▼

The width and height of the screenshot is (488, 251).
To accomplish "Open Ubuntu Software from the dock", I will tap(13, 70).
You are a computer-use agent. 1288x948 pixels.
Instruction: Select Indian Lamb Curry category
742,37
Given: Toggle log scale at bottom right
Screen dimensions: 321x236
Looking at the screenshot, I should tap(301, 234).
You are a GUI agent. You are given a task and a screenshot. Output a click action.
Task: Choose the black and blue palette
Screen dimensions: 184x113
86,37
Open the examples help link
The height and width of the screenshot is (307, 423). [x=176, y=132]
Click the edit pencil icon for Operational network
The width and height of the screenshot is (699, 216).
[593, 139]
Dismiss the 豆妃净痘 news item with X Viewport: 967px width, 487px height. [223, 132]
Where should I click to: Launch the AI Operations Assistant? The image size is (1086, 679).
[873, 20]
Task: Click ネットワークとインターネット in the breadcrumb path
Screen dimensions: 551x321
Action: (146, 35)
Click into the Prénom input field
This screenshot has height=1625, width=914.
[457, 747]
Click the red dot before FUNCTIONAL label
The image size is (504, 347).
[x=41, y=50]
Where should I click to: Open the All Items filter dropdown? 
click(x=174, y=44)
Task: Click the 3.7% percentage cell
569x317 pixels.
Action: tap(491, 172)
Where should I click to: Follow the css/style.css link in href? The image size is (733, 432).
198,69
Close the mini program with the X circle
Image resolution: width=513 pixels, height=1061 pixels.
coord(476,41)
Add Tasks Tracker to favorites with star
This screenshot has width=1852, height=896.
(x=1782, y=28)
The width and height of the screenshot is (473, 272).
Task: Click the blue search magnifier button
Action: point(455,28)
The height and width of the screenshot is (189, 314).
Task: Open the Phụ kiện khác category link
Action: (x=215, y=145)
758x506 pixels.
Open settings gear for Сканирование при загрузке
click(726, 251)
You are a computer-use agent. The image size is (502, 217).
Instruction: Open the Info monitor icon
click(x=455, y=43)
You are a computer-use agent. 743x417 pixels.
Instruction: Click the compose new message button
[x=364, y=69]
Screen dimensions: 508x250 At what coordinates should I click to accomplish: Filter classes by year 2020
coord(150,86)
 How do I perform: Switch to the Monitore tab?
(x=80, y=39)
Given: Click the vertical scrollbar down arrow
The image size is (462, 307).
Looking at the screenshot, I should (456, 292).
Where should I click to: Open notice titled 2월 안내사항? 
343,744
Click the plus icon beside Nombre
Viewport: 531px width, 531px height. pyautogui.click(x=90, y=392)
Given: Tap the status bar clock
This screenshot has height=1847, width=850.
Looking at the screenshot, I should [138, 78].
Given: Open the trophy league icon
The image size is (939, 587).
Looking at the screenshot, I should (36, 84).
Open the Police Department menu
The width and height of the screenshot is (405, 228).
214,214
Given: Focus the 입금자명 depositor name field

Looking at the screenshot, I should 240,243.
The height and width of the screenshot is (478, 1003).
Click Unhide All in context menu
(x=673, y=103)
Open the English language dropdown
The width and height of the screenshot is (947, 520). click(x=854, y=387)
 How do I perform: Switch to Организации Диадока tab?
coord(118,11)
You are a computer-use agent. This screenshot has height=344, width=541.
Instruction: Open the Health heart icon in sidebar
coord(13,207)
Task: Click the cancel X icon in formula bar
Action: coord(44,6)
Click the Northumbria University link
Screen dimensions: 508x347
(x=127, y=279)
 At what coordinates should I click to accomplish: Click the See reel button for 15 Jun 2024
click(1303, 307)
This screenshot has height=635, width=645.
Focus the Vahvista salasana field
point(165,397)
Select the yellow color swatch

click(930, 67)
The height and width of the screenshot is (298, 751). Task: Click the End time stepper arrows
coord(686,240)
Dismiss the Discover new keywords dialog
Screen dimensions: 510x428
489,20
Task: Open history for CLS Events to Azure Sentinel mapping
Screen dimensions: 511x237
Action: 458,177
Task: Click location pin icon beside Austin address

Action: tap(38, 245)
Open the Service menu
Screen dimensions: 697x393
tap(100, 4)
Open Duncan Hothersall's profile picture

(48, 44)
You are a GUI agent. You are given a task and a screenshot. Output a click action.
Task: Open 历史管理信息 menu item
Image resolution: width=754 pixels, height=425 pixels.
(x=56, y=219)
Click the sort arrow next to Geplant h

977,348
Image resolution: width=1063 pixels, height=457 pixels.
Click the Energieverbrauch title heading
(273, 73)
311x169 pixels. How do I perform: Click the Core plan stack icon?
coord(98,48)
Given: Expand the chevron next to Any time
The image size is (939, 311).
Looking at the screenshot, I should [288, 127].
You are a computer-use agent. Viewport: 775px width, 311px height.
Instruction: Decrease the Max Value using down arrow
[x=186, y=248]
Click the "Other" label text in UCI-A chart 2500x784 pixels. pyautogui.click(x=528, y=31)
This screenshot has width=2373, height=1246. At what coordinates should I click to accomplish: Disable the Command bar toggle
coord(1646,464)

▲

◆ TRY IT: Report each line of the data in which "agent" occurs.

◆ ANSWER SPACE:
You are a computer-use agent. 1288x948 pixels.
You are a GUI agent. You are given a task and a screenshot. Output a click action.
You are a computer-use agent. The image size is (502, 217).
You are a computer-use agent. 743x417 pixels.
You are a computer-use agent. This screenshot has height=344, width=541.
You are a GUI agent. You are given a task and a screenshot. Output a click action.
You are a computer-use agent. Viewport: 775px width, 311px height.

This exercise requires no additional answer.